Verweerder heeft van klager nimmer enige klacht ontvangen, niet over het behandelplan en evenmin over de ingezette behandeling. Verweerder bestrijdt dat er sprake was van een niet adequate en onzorgvuldige behandeling. De behandeling heeft slechts enkele maanden geduurd. In een zo kort tijdsbestek kan nog niet met zekerheid worden gezegd dat het ingezette behandeltraject niet juist was.

Verweerder is van mening dat van een second opinion door de orthodontist geen sprake is. Klager is naar de orthodontist overgestapt, die een eigen zakelijk belang had. Bovendien is verweerder niet geadviseerd omtrent de inhoud van zijn behandelplan, hetgeen gebruikelijk is bij een second opinion.

Omdat de ouders de rekening niet wensten te betalen is er een procedure bij de kantonrechter gevoerd, waarin is geoordeeld dat de ouders alsnog de rekening dienden te betalen.

5. De overwegingen van het college

Met betrekking tot klachtonderdeel 1:

Vast is komen te staan dat verweerder niet heeft gezegd dat hij orthodontist is en ook dat hij niet als orthodontist staat vermeld op zijn briefpapier en zijn facturen.

Op basis waarvan verweerder dan wel de suggestie kan hebben gewekt dat hij orthodontist is, is door klager niet geadstrueerd.

Bovendien heeft verweerder ook niet de kans gehad een bij klager levende suggestie weg te nemen, omdat verweerder van het bestaan daarvan niet op de hoogte is gesteld.

Dit klachtonderdeel wordt dan ook ongegrond bevonden.

Met betrekking tot klachtonderdeel 2:

Allereerst merkt het college op dat te dezen geen sprake is van een second opinion in eigenlijke zin.
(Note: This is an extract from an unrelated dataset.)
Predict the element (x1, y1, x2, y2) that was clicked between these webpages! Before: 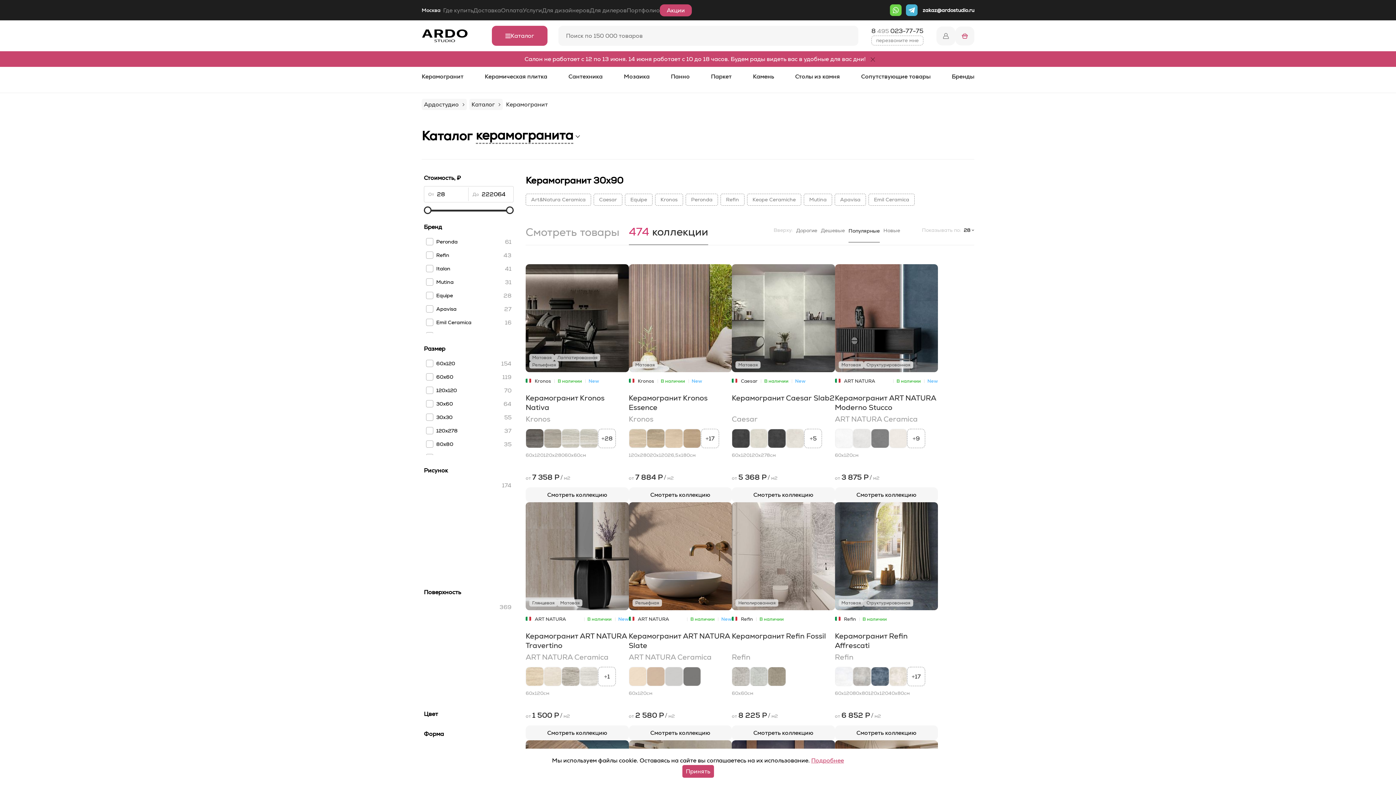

De brief van de orthodontist houdt immers geen beschouwing over het behandelplan van verweerder en op grond daarvan adviezen aan verweerder in.

Uit de brief van de orthodontist valt niet op te maken dat het behandelplan van verweerder te kort schoot.

Duidelijk is dat klager na het activeren van de binnenbeugel op 18 november 2010 niet meer bij verweerder is geweest. Na een zo korte behandelperiode valt niet te concluderen dat de ingezette behandeling niet als adequaat kan worden aangemerkt. Bovendien is ter zitting door verweerder nog verklaard dat hij zo nodig nog een retentie wilde aanbrengen.

Ook dit klachtonderdeel wordt door het college als ongegrond beoordeeld.

Met betrekking tot klacht 3:

Onvoldoende weersproken is het standpunt van verweerder dat hij het behandelplan met klager en diens moeder heeft besproken. Bovendien heeft klager desgevraagd ter zitting verklaard dat hij verweerder heeft aangegeven dat hij geen plaatjes meer wilde hebben en dat hij akkoord is gegaan met het door verweerder gedane voorstel tot het plaatsen van een binnenbeugel.

Van onvoldoende informatie is naar het oordeel van het college niet gebleken, zodat niet kan worden geconcludeerd dat verweerder in strijd met artikel 7:448 WGBO heeft gehandeld.

Met betrekking tot klacht 4:

Verweerder heeft met klem betoogd dat hem geen klachten van klager hebben bereikt. Klager heeft diens stelling dat hij meermalen bij verweerder heeft aangegeven niet tevreden over de behandeling te zijn, niet nader geadstrueerd.

Dit brengt mede dat ook dit klachtonderdeel ongegrond wordt bevonden.

Mitsdien dient als volgt te worden beslist.

6. De beslissing

Het college:

-         wijst de klacht af

Aldus beslist door mr. P.G.T. Lindeman-Verhaar als voorzitter,

J.G.J.M. Niessen en W.J.D.M. van Beers als leden-beroepsgenoten,

in aanwezigheid van mr. K. Hoebers-Provoost als secretaris en in het openbaar uitgesproken op 7 juni 2013 in aanwezigheid van de secretaris.